• [Document extract]
Mr. Foxman disagreed, saying there is no sign of change in Minister Farrakhan’s anti-Semitic views. “He has not repented. He has not taken back anything he has said,” Mr. Foxman said.


The ADL Web site quotes Minister Farrakhan as saying in February, “Listen, Jewish people don’t have no hands that are free of the blood of us. They owned slave ships. They bought and sold us. They raped and robbed us.”


In an interview taped just prior to the 1995 march, Minister Farrakhan said he considered many Jewish landlords to be “bloodsuckers.” He also faulted Palestinian Arabs, Koreans, and Vietnamese for draining wealth from the black community. Nevertheless, Minister Farrakhan has repeatedly denied being racist or anti-Semitic. An organization that monitors hate groups in America, the Southern Poverty Law Center, has called Mr. Shabazz’s Black Panthers organization, “violently anti-Semitic.”


Mr. Shabazz is an attorney with a law degree from Howard University. He served as an aide to a former mayor of Washington, Marion Barry, and ran unsuccessfully for the city council there in 1998.


During a speech in February at Carnegie Mellon University at Pittsburgh, Mr. Shabazz argued that Zionism is “racism” and “terrorism.” He called on Jews in the audience to identify themselves and endorsed anti-Semitic books, including one that asserts that Jews were disproportionately involved in the trade of African slaves.

• [The input]
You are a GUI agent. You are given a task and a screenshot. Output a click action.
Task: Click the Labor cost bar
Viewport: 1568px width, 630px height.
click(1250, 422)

...

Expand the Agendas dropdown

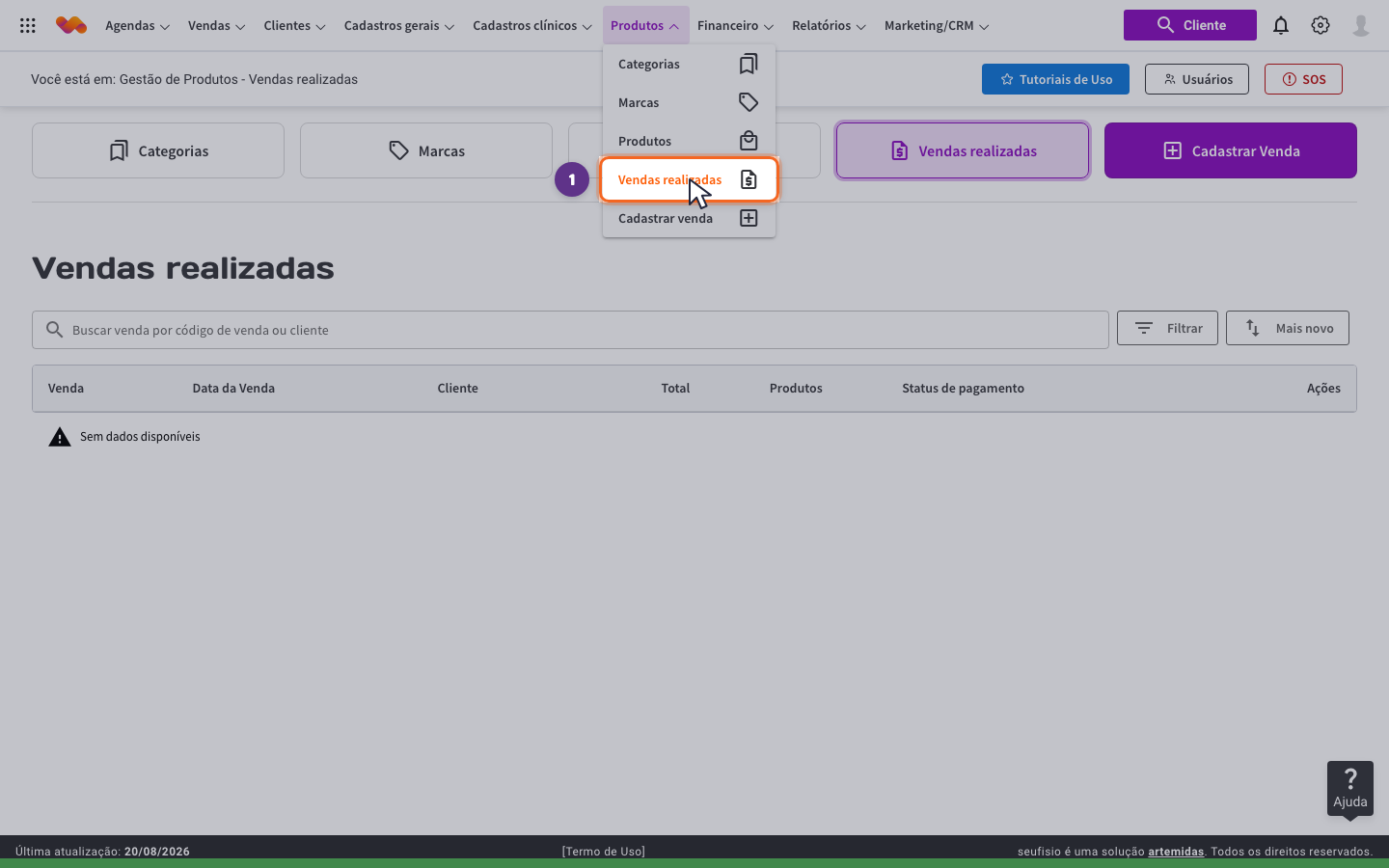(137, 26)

• [Tasks for this exercise]
(1) Repeat the stretch of the Farrakhan news piece from "Mr. Foxman disagreed, saying" through "Mr. Foxman said." word for word.
(2) Add 68 to each coordinate in the answers of the entries, then write out those entries again, requests included, from the line that contains "You are a GUI" through the line that contains "click(1250, 422)". Give only those lines.

• [Completed exercise]
(1)
Mr. Foxman disagreed, saying there is no sign of change in Minister Farrakhan’s anti-Semitic views. “He has not repented. He has not taken back anything he has said,” Mr. Foxman said.

(2)
You are a GUI agent. You are given a task and a screenshot. Output a click action.
Task: Click the Labor cost bar
Viewport: 1568px width, 630px height.
click(1318, 490)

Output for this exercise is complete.